#### Excerpted passage

--------

Principal Trading Market” means, (i) if the Holder elects to receive Warrant Shares upon an exercise of this Warrant pursuant to CDS or the Holder does make any election, the Trading Market relating to such exercise shall refer to the principal Trading Market in Canada, and (ii) if the Holder elects to receive Warrant Shares upon an exercise of this Warrant pursuant to DTC, the Trading Market relating to such exercise shall refer to the principal Trading Market in the United States. For the avoidance of doubt, the Principal Trading Market may change from time to time and the Holder may elect to receive its Warrant Shares for each exercise of the Warrant via CDS or DTC despite choosing a different settlement platform for prior exercises.

 

Trading Day” means a day on which the Principal Trading Market is open for trading.

 

Trading Market” means any of the following markets or exchanges on which the Common Shares is listed or quoted for trading on the date in question: the Canadian Securities Exchange, the NYSE American, the Nasdaq Capital Market, the Nasdaq Global Market, the Nasdaq Global Select Market, or the New York Stock Exchange, OTCQB or OTCQX (or any successors to any of the foregoing).

--------

#### Information provided

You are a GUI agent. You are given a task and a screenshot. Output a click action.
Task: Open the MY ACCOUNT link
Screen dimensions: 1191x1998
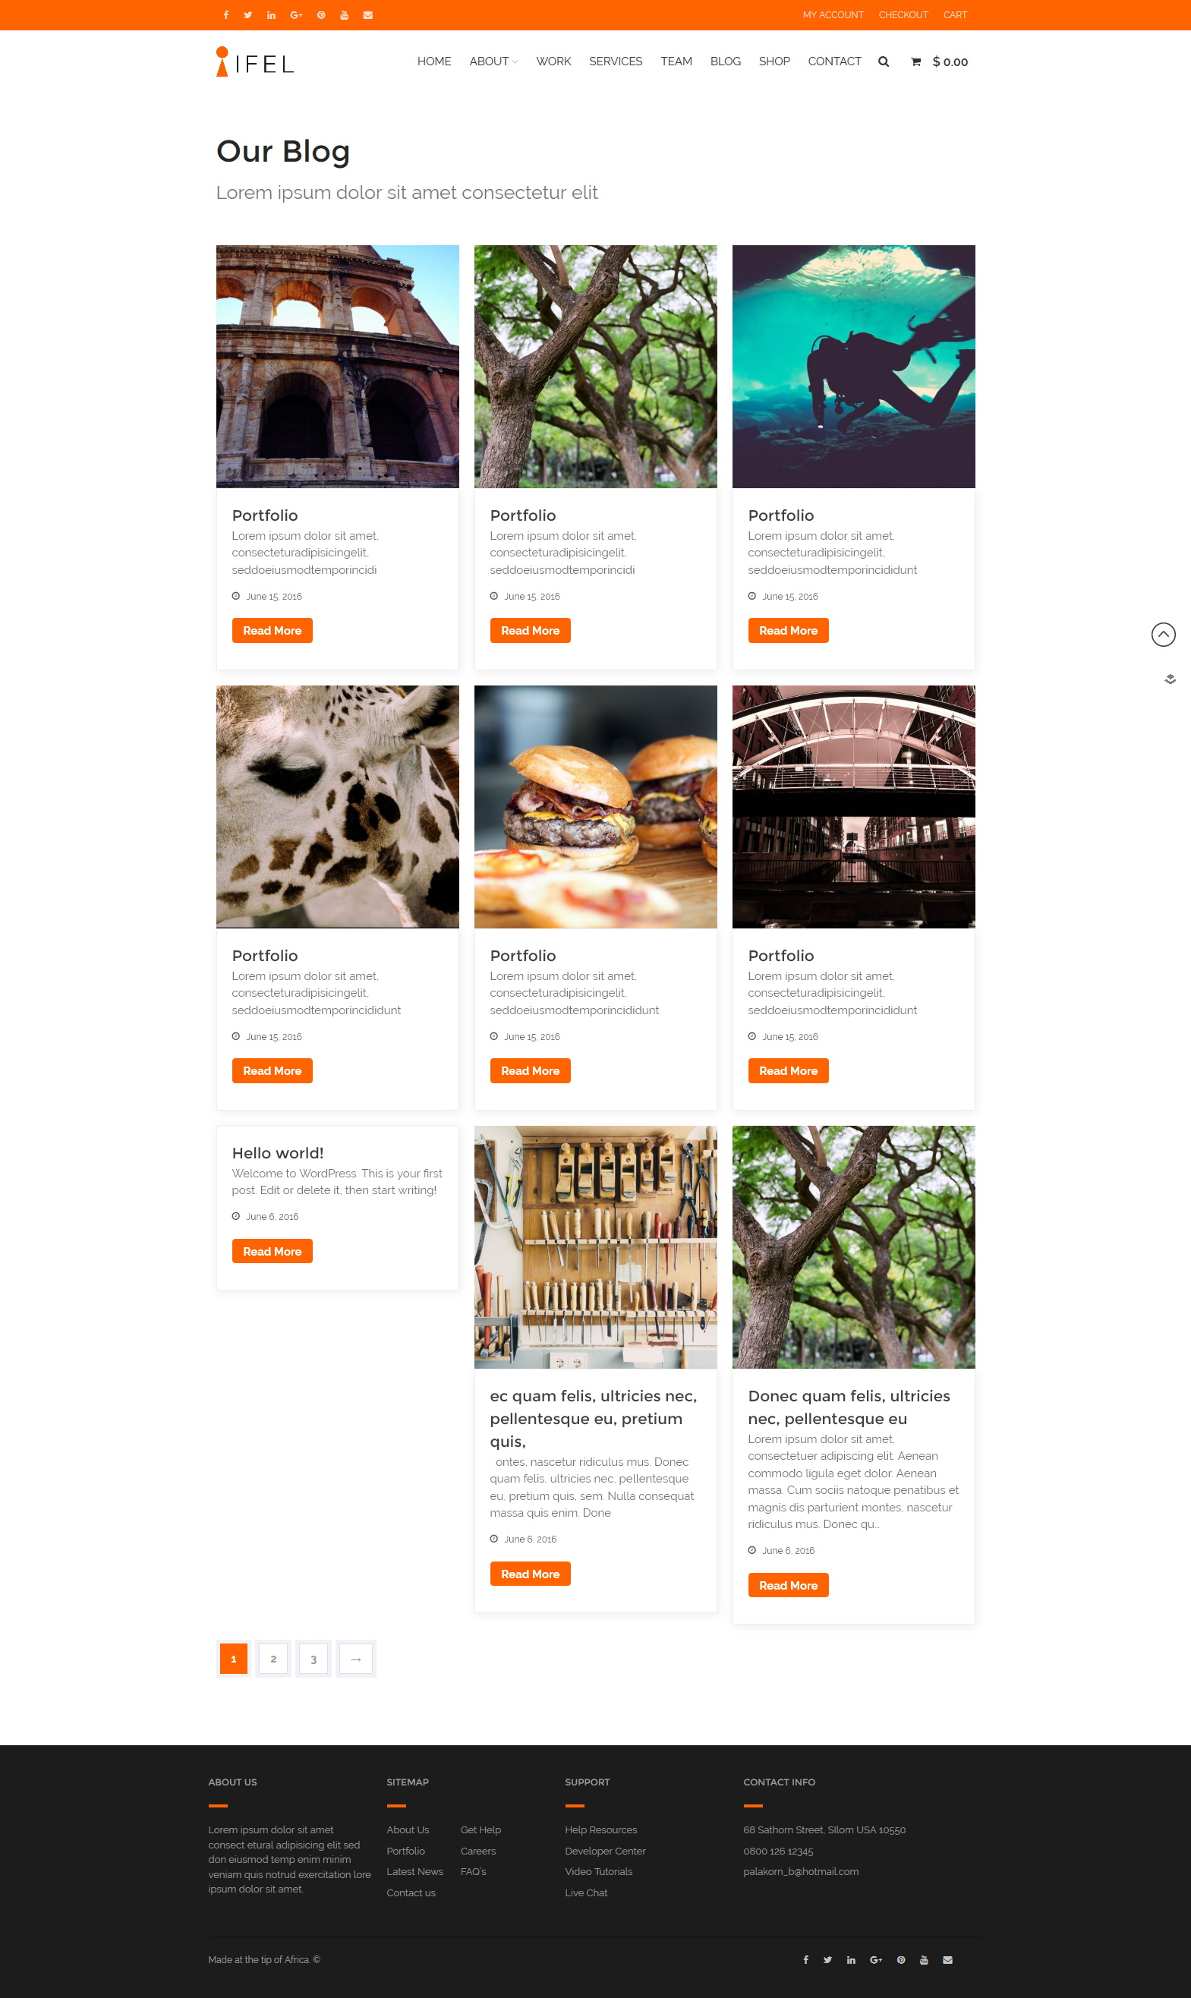833,15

--------

#### Goals
**1.** Using the warrant definitions excerpt, decide whether each statement agrees with it. Answer yes or no for each, and quote the words from the text that decide it.
(a) A Trading Day is a day when the Principal Trading Market is open for trading.
(b) The Holder must use the same settlement platform for every exercise of the Warrant.
(c) OTCQX is one of the markets that can count as a Trading Market.
**2.** In the warrant definitions excerpt, what does the Principal Trading Market refer to when the Holder elects to receive Warrant Shares through DTC?
**3.** Carry on the warrant definitions excerpt from the point where it stops.
The lines between the text and this point were taken from a different source.

#### Responses to the exercise
**1.**
(a) Yes: "Trading Day” means a day on which the Principal Trading Market is open for trading."
(b) No: "the Holder may elect to receive its Warrant Shares for each exercise of the Warrant via CDS or DTC despite choosing a different settlement platform for prior exercises"
(c) Yes: "the New York Stock Exchange, OTCQB or OTCQX (or any successors to any of the foregoing)"

**2.** The principal Trading Market in the United States.

**3.**
VWAP” means, for any date, the price determined by the first of the following clauses that applies: (a) if the Common Shares are then listed or quoted on a Trading Market, the daily volume weighted average price of the Common Shares for such date (or the nearest preceding date) on the Principal Trading Market on which the Common Shares then listed or quoted as reported by Bloomberg L.P. (based on a Trading Day from 9:30 a.m. (New York City time) to 4:02 p.m. (New York City time)), (b) if OTCQB or OTCQX and not the Principal Trading Market, the volume weighted average price of the Common Shares for such date (or the nearest preceding date) on OTCQB or OTCQX as applicable, (c) if the Common Shares are not then listed or quoted for trading on OTCQB or OTCQX and if prices for the Common Shares are then reported on the Pink Open Market (or a similar organization or agency succeeding to its functions of reporting prices), the most recent bid price per Common Share so reported, or (d) in all other cases, the fair market value of a Common Share as determined by an independent appraiser selected in good faith by the Subscribers of a majority in interest of the Securities then outstanding and reasonably acceptable to the Company, the fees and expenses of which shall be paid by the Company.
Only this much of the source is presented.